Up the Hamble.

A walk this afternoon from Warsash Harbour car park up the River Hamble to Bursledon and back.

A Great Crested Grebe fishing on the river. These birds seem to spend more time in the sea and rivers than in lakes and ponds in our area this time of year. I guess there is no risk of the water freezing and preventing them from feeding.

Britans largest wader the Curlew.

I normally take photographs of Sanderlings on the muddy banks of the Hamble Dunlin favour this environment whereas the Sanderlings prefer the sandy shore at Meon beach.

Redshank get their name from their legs!

Into December.

Entering December our weather has jumped fully into winter. This morning was cold damp and misty. A walk along Southampton Water from the Village of Warsash on the River Hamble to Solent Breezes was rather dark and windswept.

The warmest thing was the view across Southampton Water to Fawley Refinery where a flare is burning.

Two boats of Hampshire Police Marine unit in action.

Beach views.

Sea Monster!

 WW2 Bofurs anti-aircraft and range finder platform gun platform. Positioned at the mouth of the River Hamble where it joins Southampton Water. Another platform is further up the Hamble River and a third is at Hamble Point. The German Luftwaffe navigated using the river to reach Southampton and the Docks.

Town Quay.

I spent Friday morning visiting Town Quay and Mayflower Park Southampton. A few large ships were in port. Including the Queen Victoria – One of the Cunard fleet. The liner has a crew of 913 and can accommodate 2,061 passengers.

Red Funnel Ferries – Services run from Town Quay Southampton to Cowes on the Isle of Wight. The ferry takes about an hour and the fast jet passenger service takes just under 30 minutes.

I set my camera on the ground scattered some bird seeds – pressed record and waited.

A surprise sighting was a lone Giullemott fishing off the end of Town Quay. A bird I have seen often along our coasts but only in areas where there are stretches of steep cliffs. Considered a common bird and found in large breeding colonies. They come to land only to nest, spending the rest of their lives at sea.

Stoney Cross.

A walk across Stoney Cross around the edge of the WW2 airfield today’s nature walk gave a few gifts, although no deer sightings today.

Large flocks of “Fieldfare” were everywhere but not keen to stay for me to take a photograph or two! Fieldfares are large and colourful thrush. They are social birds, wintering in the UK. Flocks can be ten or twenty birds to several hundred strong. The flocks are noisy and the birds chuckle as they fly between trees looking for the best berries. Finally today and after trying for the last 3 weeks I got a couple of shots.

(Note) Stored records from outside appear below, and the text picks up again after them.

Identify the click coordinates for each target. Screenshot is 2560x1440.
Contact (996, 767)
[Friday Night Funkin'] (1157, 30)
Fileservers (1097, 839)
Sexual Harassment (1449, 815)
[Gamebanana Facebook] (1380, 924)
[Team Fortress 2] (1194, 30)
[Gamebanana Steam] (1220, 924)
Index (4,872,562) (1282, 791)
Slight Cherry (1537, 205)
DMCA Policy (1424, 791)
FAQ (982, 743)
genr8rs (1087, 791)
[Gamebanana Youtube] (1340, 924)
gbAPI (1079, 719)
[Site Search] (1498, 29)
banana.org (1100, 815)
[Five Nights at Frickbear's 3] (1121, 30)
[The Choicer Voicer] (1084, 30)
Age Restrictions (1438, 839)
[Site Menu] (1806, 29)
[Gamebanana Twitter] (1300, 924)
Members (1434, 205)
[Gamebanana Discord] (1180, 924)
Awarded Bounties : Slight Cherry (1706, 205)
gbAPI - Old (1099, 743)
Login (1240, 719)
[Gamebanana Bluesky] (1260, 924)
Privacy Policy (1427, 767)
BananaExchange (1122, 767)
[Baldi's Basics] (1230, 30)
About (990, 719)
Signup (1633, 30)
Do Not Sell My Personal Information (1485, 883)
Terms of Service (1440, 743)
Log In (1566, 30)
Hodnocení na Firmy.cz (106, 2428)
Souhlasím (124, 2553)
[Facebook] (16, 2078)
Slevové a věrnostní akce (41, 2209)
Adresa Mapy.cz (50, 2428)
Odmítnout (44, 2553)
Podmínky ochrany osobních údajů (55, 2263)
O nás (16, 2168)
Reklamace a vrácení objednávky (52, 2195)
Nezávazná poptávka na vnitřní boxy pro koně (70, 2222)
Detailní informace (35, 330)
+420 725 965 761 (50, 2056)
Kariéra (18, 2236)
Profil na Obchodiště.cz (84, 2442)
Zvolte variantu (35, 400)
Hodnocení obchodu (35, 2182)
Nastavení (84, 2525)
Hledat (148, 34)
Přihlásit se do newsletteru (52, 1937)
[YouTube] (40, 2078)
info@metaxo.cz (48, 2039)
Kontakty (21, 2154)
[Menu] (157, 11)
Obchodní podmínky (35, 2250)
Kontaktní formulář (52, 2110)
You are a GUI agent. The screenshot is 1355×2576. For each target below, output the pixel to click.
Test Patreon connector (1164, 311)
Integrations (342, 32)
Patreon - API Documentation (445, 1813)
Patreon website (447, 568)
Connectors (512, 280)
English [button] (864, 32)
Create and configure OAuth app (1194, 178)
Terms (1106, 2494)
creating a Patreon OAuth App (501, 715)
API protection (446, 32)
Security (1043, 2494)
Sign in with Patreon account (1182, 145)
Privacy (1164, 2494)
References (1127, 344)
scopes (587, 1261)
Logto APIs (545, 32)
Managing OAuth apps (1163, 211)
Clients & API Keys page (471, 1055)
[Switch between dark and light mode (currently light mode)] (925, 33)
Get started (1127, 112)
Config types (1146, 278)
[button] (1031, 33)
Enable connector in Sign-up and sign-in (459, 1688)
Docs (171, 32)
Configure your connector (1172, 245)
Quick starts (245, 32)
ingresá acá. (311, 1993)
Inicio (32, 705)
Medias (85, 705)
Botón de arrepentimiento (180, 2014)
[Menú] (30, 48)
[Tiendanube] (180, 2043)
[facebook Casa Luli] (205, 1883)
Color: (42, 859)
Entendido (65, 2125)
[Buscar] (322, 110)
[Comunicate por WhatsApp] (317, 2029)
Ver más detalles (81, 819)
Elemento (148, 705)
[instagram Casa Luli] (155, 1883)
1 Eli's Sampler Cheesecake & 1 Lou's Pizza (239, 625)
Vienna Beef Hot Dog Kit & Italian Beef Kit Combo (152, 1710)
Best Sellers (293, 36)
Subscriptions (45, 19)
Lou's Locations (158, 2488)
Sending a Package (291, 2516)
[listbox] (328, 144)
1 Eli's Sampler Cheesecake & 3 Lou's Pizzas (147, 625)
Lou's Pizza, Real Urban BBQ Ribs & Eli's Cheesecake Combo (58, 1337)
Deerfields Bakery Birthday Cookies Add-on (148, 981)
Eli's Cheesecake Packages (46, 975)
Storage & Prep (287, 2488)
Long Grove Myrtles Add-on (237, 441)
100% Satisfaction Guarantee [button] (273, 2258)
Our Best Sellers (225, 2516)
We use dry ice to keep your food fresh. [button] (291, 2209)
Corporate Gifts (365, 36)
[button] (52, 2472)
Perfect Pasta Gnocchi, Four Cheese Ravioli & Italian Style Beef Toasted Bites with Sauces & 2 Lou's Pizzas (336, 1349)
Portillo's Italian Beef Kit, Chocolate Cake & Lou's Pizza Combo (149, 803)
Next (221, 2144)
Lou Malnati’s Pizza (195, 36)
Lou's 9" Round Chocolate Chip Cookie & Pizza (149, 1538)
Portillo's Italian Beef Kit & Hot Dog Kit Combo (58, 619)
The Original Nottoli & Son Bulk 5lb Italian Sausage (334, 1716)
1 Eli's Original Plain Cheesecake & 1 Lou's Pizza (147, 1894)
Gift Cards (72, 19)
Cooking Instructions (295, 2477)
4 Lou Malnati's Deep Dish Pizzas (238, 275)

The Devil’s Fingers fungus  [Clathrus archeri], this rare fungus I posted pictures of a few weeks ago has now gone over but others have now grown.

Another fungus spotted was a Yellow Stagshorn – {Calocera viscosa} – It is a Jelly Fungus which grows on decaying conifer wood, typically stumps and roots. This was a 1st for me this year.

Canal walk.

A muddy walk along the Titchfield Canal. The canal is a two-mile watercourse between the village of Titchfield and the coast at Titchfield Haven.  Starting at the sea I quite like the wall art that had appeared on the back of the toilet block. In my view one up on some of the so-called tags which are appearing everywhere and I am told is art.

A few of the birds I spotted along the route.

A Robin heron and Blackbird.

Where bombs fell.

Today was an open-heath walk within the former World War 2 bombing range on Ashley Heath near the village of Godshill and 5 miles northwest of Lyndhurst The range was used by aircraft from the Aeroplane & Armament Experimental Establishment at RAF Boscombe Down, nr Salisbury. The range was used for training and testing, all types of munitions fired or dropped from British aircraft were tested here first, except live incendiaries due to the fire risk. Barnes Wallis’s prototype Bouncing bombs used in Operation Chastise by the Dambusters and the Grand Slam bomb were tested on the site. Several different types of targets were built on the range including air-to-ground attack, mock ship targets, aircraft pens, gun emplacement, bomb fragmentation areas, and what is said to have been some Submarine pens. There were two small grass airstrips, observation shelters, and towers. The site was used both in daylight and night targets were illumination targets specifically for night bombing practice.

Our walk today was the 1st in this area of the New Forest with the aim of seeing the remains of a large target. Known as target number 2.

The shape of the target is visible from the ground the concrete wall around the target was removed for construction materials in the 1970’s

Many small ponds are on the heath most are water-filled bomb craters.